Write out the lines below exactly, beginning at the one with "The image size is (248, 247)." and stopping after the one with "311x272 pixels."; the pictures are not copied.

**DATA TO EXAMINE**
--------------------------------------------------

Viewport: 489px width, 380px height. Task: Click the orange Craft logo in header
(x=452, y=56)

--------------------------------------------------

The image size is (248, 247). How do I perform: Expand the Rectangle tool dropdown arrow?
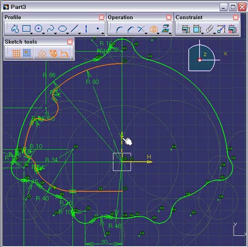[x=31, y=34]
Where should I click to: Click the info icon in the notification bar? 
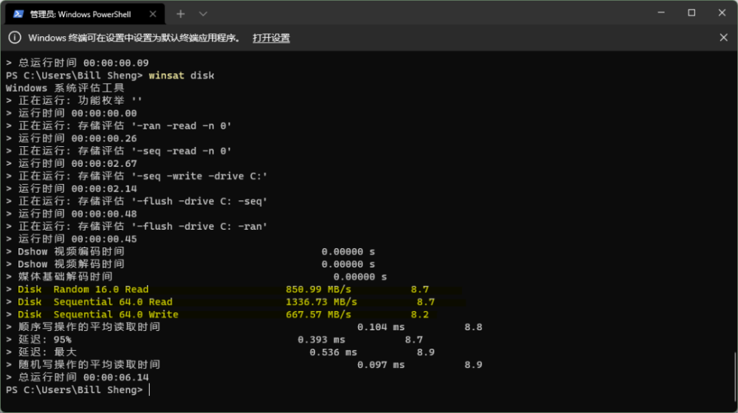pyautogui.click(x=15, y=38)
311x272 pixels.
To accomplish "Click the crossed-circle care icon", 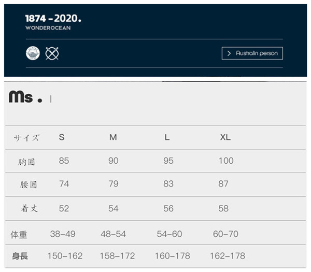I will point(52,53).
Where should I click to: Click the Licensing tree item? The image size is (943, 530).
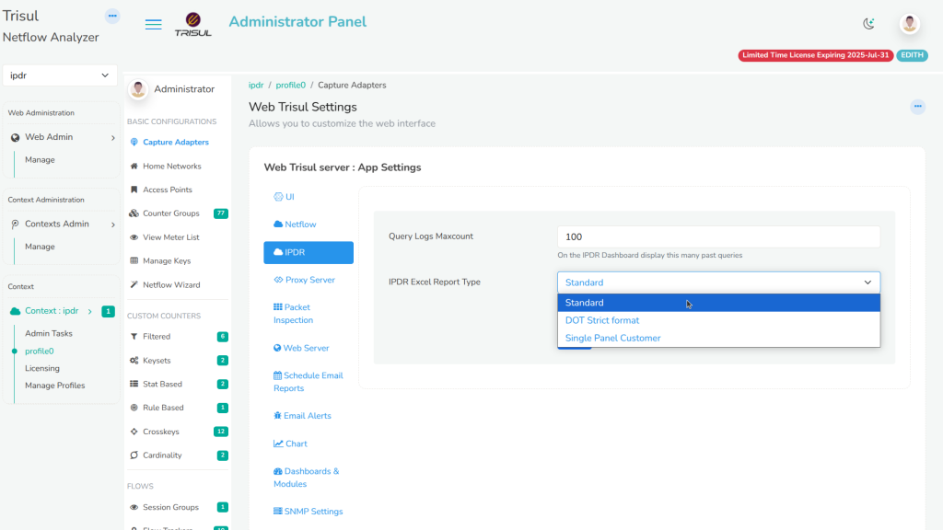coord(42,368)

--------------------------------------------------

**RESPONSE BOX**
The image size is (248, 247). How do I perform: Expand the Rectangle tool dropdown arrow?
[x=31, y=34]
Where should I click to: Click the info icon in the notification bar? 
pyautogui.click(x=15, y=38)
311x272 pixels.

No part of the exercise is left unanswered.